→ **Exercise tasks**
(a) In the essay about going home, which route is the strip club off of?
(b) Decide whether each statement agrees with the essay about going home. Answer yes or no, and quote the words from the essay that settle it.
(i) The dress shop seems to hold the same prom dresses it did in 1985.
(ii) The cart now sells cell phone covers.
(iii) The rural place farther up north had street lights.
(c) In the essay about going home, swap "dress shop" for "shoe store" and write out the passage starting at "Sunday, January 30, 2011" and ending at "here you are.".

→ **Text segment**
• • •

Sunday, January 30, 2011

You can never go home again.

Even when you do, you realise you don't belong here anymore.  It, as it once belonged to you, ceases its knowing.  It can't look you in the eyes. Its towering heights and individual galaxies seem tiny to you now.  Why does that dress shop look like it houses the Exact same prom dresses as it did in 1985?  Mix a few more asian-rican cultural misgivings into the mix, and the cart that once probably sold leotards now sells equally as tacky cell phone covers, and the slightest shift to one side, and here you are.

Walking through the diner parking lot, someone grabs your hand from the right, and you turn with a jerk, but its just the boy, wanting to hold your hand.  He says, slurred and with the beginnings of little skater boy, you "roooooooccccckkkk".  "And you're weird too".  You agree, and admit that this must be the reason you rock.  Push-pull, that was branded onto you a long time ago, not too far from this sloping city-town.  Somehow, farther up north, where you last belonged, in the "real" country, with dirt roads, and rivers you took boys to, no street lights, no malls, it felt like someplace else. This felt like a wind tunnel, of invisible snowy trees that no one saw or paid any mind to, whipping winds back and forth of each repeated, undeniable, unbeatable strip mall.  The residents of the rural places preferred going to the strip club off of route 32A, nestled under the mountains, considering it a fine place to spend a snowy evening, drink up and lose some dollars, smile at other people a bit-- they made more sense to you than these people.  These people were stuck in an infomercial, and you couldn't believe how much waste their lives seem to lay claim to, with some kind of consumerist fatigue, like they got all done up in the most ridiculous way possible while they waited - to be put blindly out of their misery.  You might wonder if it looked this way in 1985, before you all departed onto your the million dollar waterside adventures, and all the rest that followed you back here, to this day.

• • •

→ **Provided material**
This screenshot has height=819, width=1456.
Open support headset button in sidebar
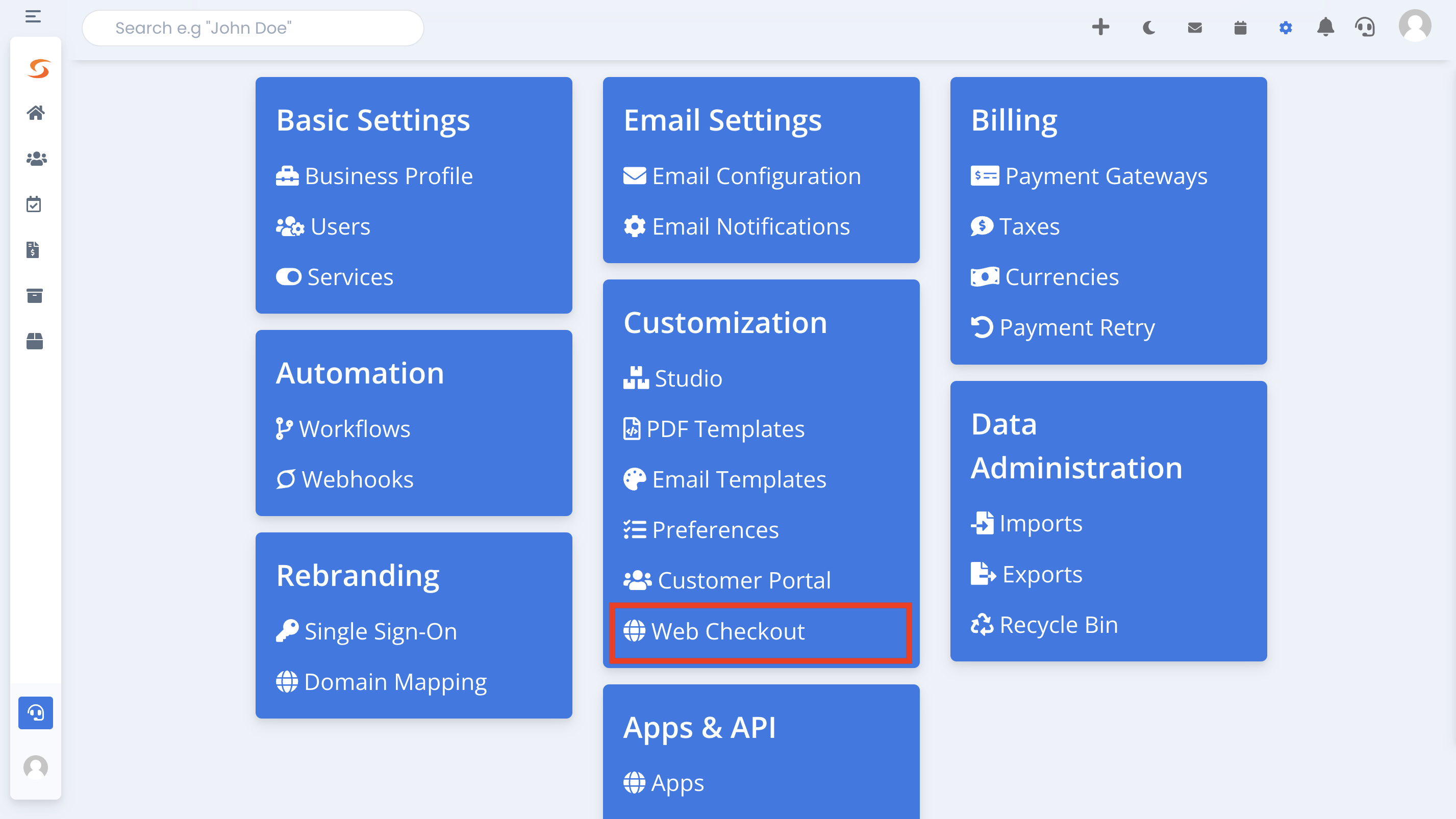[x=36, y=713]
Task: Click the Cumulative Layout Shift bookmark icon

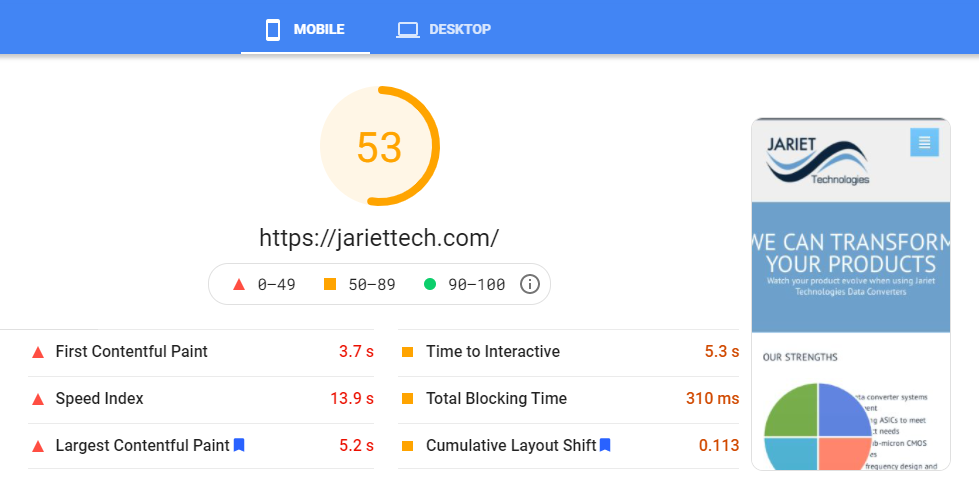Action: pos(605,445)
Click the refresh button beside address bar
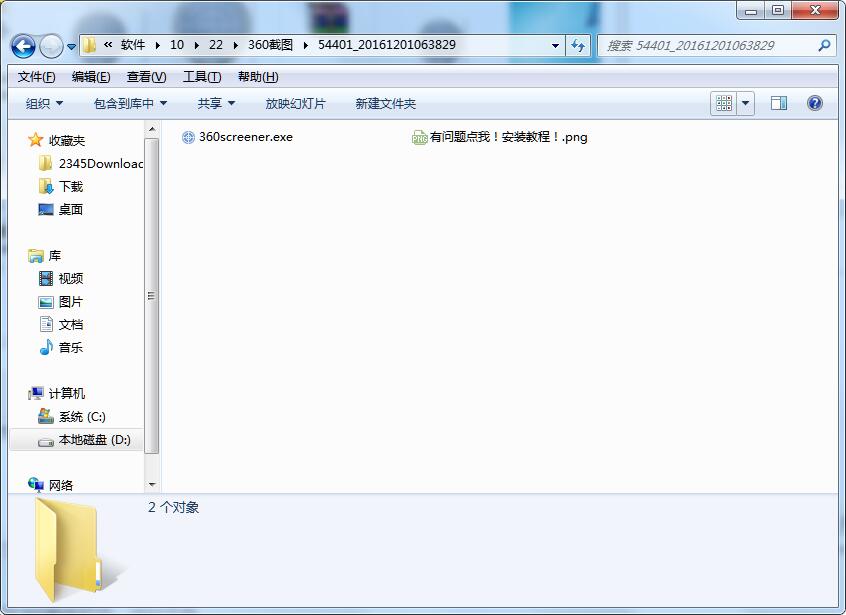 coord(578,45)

• • •

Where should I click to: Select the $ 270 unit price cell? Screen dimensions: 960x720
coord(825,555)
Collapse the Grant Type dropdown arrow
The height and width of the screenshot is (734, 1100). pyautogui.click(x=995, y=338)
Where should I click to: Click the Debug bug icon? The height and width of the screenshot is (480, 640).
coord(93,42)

• • •

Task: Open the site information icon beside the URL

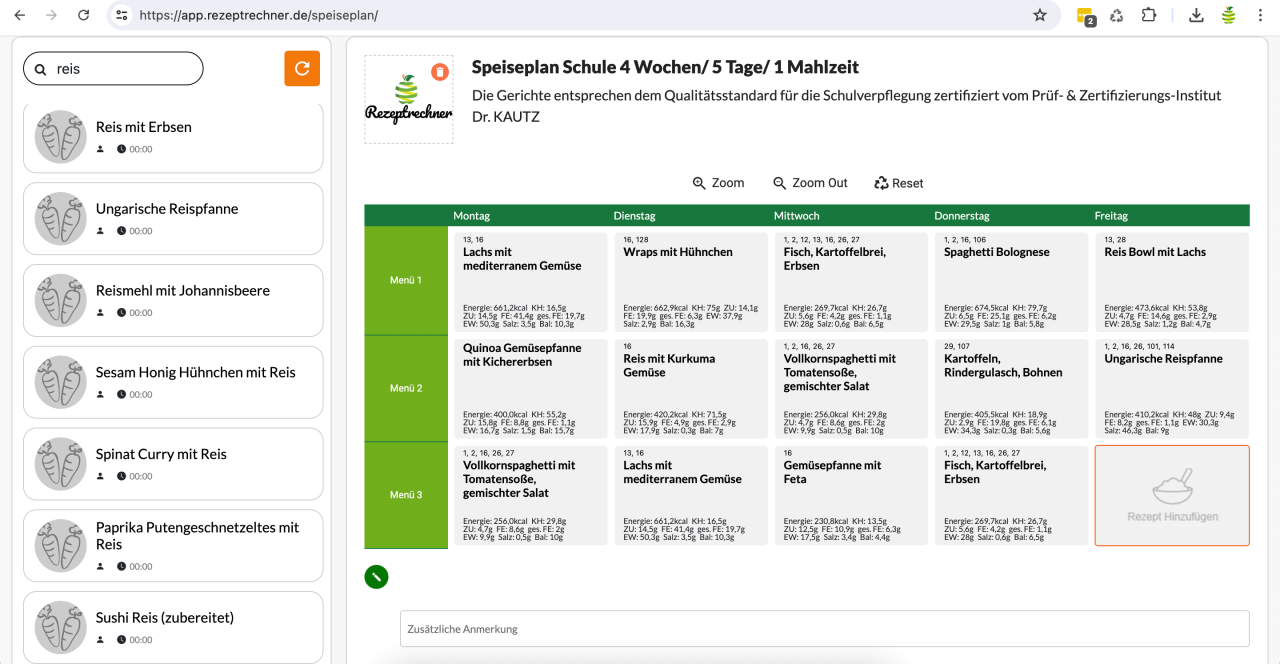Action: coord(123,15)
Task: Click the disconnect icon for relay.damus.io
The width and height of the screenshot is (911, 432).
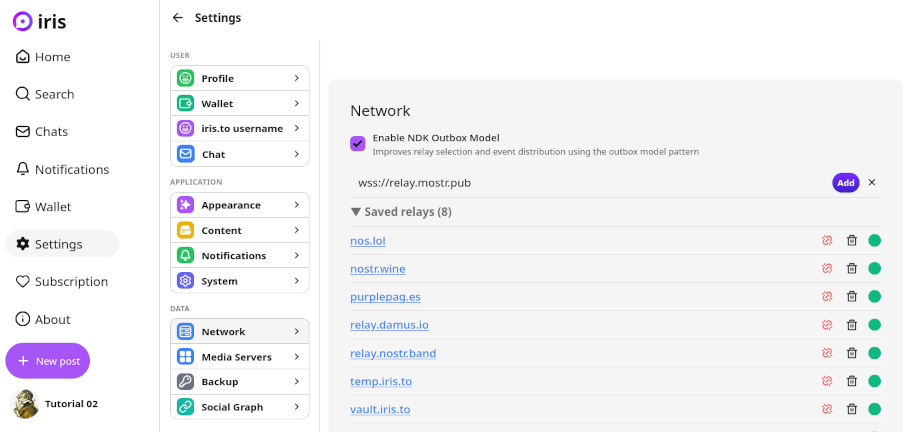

• • •

→ **Task-by-task solutions**
(a) Route 32A

(b)
(i) Yes: "Why does that dress shop look like it houses the Exact same prom dresses as it did in 1985?"
(ii) Yes: "the cart that once probably sold leotards now sells equally as tacky cell phone covers"
(iii) No: "with dirt roads, and rivers you took boys to, no street lights, no malls"

(c)
Sunday, January 30, 2011

You can never go home again.

Even when you do, you realise you don't belong here anymore.  It, as it once belonged to you, ceases its knowing.  It can't look you in the eyes. Its towering heights and individual galaxies seem tiny to you now.  Why does that shoe store look like it houses the Exact same prom dresses as it did in 1985?  Mix a few more asian-rican cultural misgivings into the mix, and the cart that once probably sold leotards now sells equally as tacky cell phone covers, and the slightest shift to one side, and here you are.